Siamo bipedi per colpa (o merito) di un cambio di piano evolutivo nel bacino. E ora sappiamo anche chi ha scritto il codice: si tratta di tre geni chiave che hanno rimodellato il nostro scheletro, rendendo possibile il passo eretto. Lo rivela un nuovo studio pubblicato su Nature dal team della Harvard University, che ha analizzato tessuti embrionali umani e di altre specie di primati.
In parole semplici? La forma del nostro bacino non è “umana” per caso. È il risultato di due mutazioni ben precise, che ci hanno separati dalle scimmie africane e ci hanno fatto alzare in piedi. E no, non è successo tutto in una volta.
La rivoluzione del bacino: due mosse chiave

La ricerca mostra che il bacino umano ha subito due fasi distinte di modifica evolutiva:
- Primo step: lo spostamento di una placca di accrescimento durante lo sviluppo embrionale. In pratica, un asse di crescita dell’osso è stato ruotato di 90 gradi, trasformando l’ileo da alto e stretto (come nelle scimmie) a basso e largo, com’è tipico nell’uomo.
- Secondo step: una modifica del “timing” dell’ossificazione. La parte interna delle ossa iliache ha iniziato a ossificarsi con 16 settimane di ritardo rispetto ad altre regioni. Questo ha permesso un rimodellamento più profondo e flessibile del bacino.
Risultato: una struttura più stabile e adatta al bipedismo, capace di sostenere il corpo durante la deambulazione.
I 3 geni che ci hanno fatto diventare bipedi
Grazie alle analisi molecolari su singole cellule, i ricercatori hanno identificato oltre 300 geni coinvolti in questi cambiamenti, ma tre di loro spiccano per ruolo centrale:
- SOX9
Regola lo sviluppo della cartilagine e controlla lo spostamento della placca di accrescimento. Senza di lui, addio rotazione del bacino. - PTH1R
Agisce come interruttore temporale nei processi di crescita ossea. In tandem con SOX9, sincronizza il primo grande cambiamento. - RUNX2
È il motore dell’ossificazione. Determina quando e dove le ossa iniziano a indurirsi, e quindi gioca un ruolo chiave nella seconda fase evolutiva.
Tre lettere, una svolta epocale: da quadrupedi a bipedi.
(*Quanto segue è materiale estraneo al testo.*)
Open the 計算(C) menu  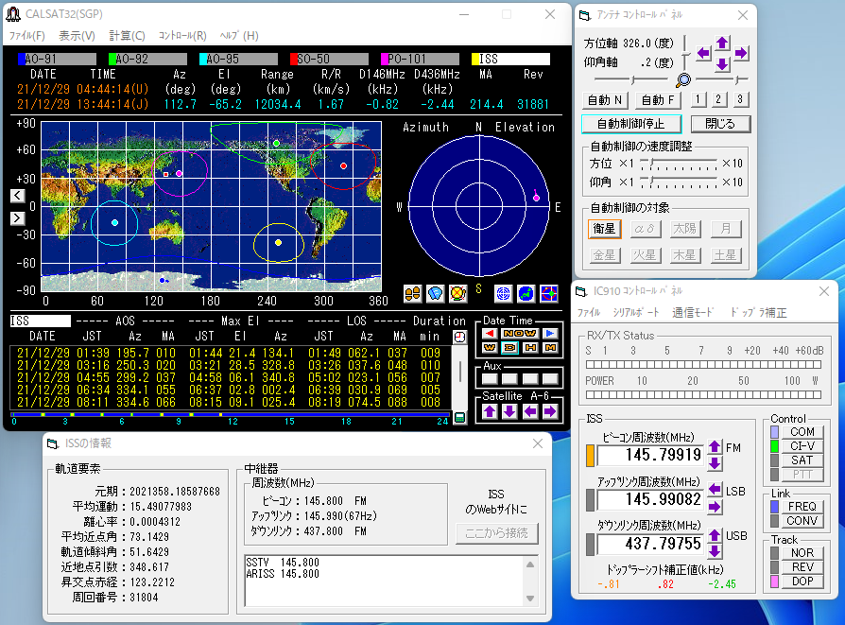(127, 36)
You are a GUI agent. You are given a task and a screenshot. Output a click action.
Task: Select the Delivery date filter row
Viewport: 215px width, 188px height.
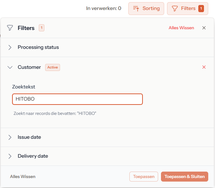(33, 156)
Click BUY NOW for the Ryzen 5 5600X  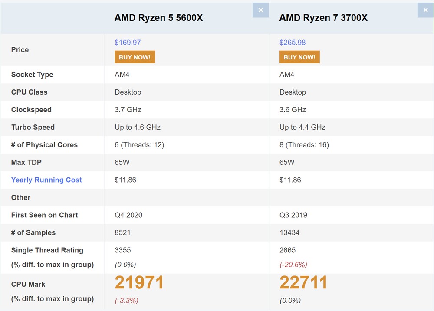tap(135, 57)
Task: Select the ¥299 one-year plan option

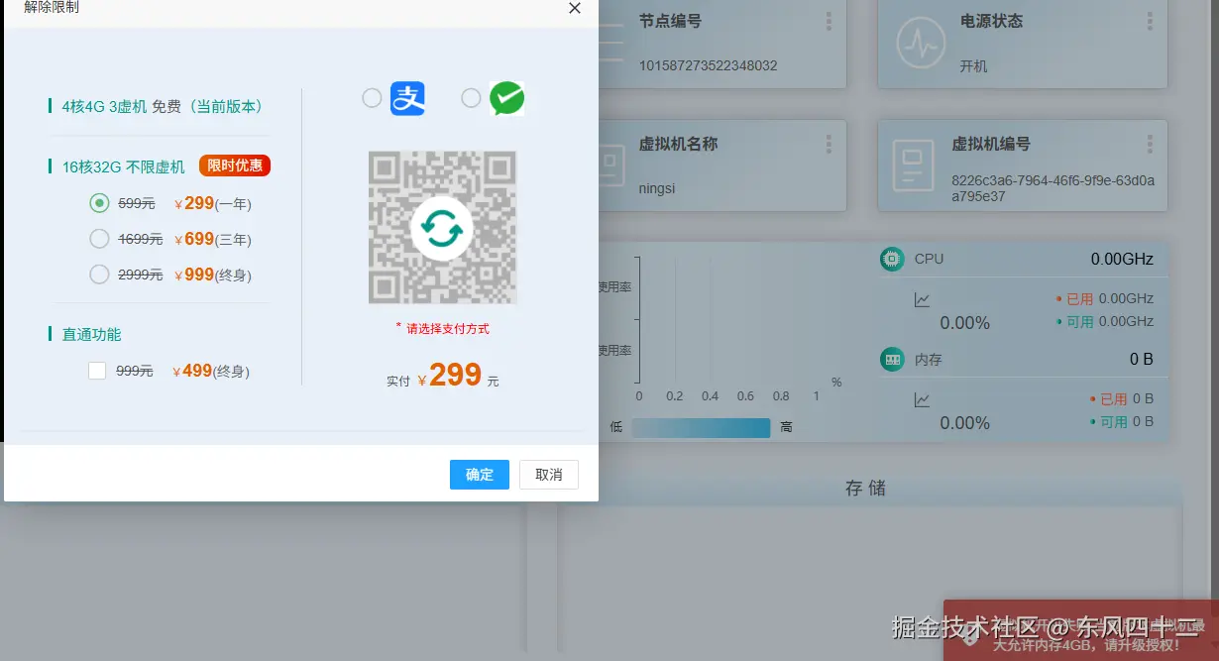Action: pyautogui.click(x=99, y=202)
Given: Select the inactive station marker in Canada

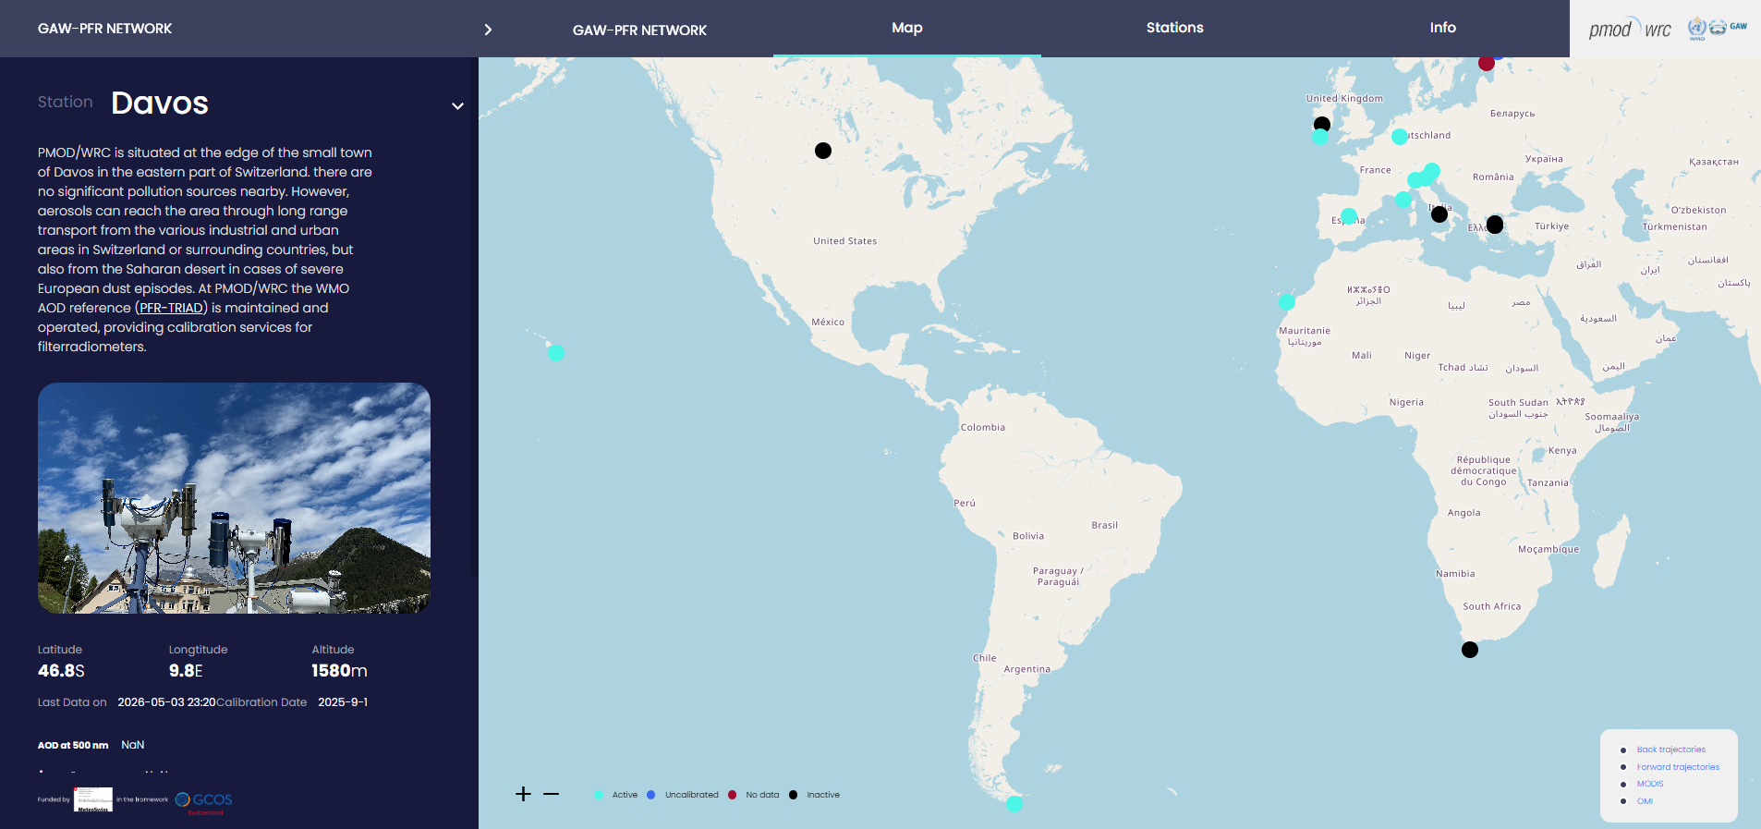Looking at the screenshot, I should [823, 151].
Com’è stato fatto lo studio
Il team ha analizzato 128 campioni di tessuti embrionali provenienti da umani e da 20 specie diverse di primati, conservati in musei europei e americani. In più, hanno avuto accesso a tessuti umani freschi raccolti dal Birth Defects Research Laboratory dell’Università di Washington.
Le tecniche usate? TAC ad alta risoluzione, microscopia 3D e analisi del trascrittoma (cioè quali geni sono accesi in ogni singola cellula). Un lavoro di precisione chirurgica.
Quando è iniziato tutto?
Secondo i ricercatori, questi cambiamenti hanno avuto tempi diversi:
- Il riorientamento delle placche di crescita sarebbe iniziato tra 5 e 8 milioni di anni fa, proprio quando i nostri antenati si sono separati dalle scimmie africane.
- Il ritardo nell’ossificazione potrebbe essere un’aggiunta molto più recente: negli ultimi 2 milioni di anni, quindi nella fase più “umana” della nostra evoluzione.
Il bacino, insomma, è rimasto un terreno attivo per l’evoluzione per milioni di anni.
Perché è importante?

Capire questi meccanismi non serve solo a soddisfare la curiosità sugli ominidi. Ha implicazioni concrete:
- Aiuta a capire malformazioni congenite del bacino e displasie.
- Fornisce strumenti per studiare l’evoluzione della locomozione nei primati.
- Potrebbe aprire nuove vie nello studio delle patologie ossee e articolari.
In più, getta luce su quanto sia stato radicale il passaggio al bipedismo, non come una “mutazione magica”, ma come una riprogrammazione genetica in due fasi.
Siamo ciò che camminiamo
Camminare eretti è una delle caratteristiche che più ci distingue nel regno animale. Ora sappiamo che non è stato un colpo di fortuna, ma un’operazione lenta, complessa e geneticamente orchestrata.
Una specie che si alza in piedi è una specie che ha liberato le mani, cambiato il modo di vedere il mondo e iniziato a trasformare l’ambiente.
Il tutto, cominciando da tre geni. E da un bacino.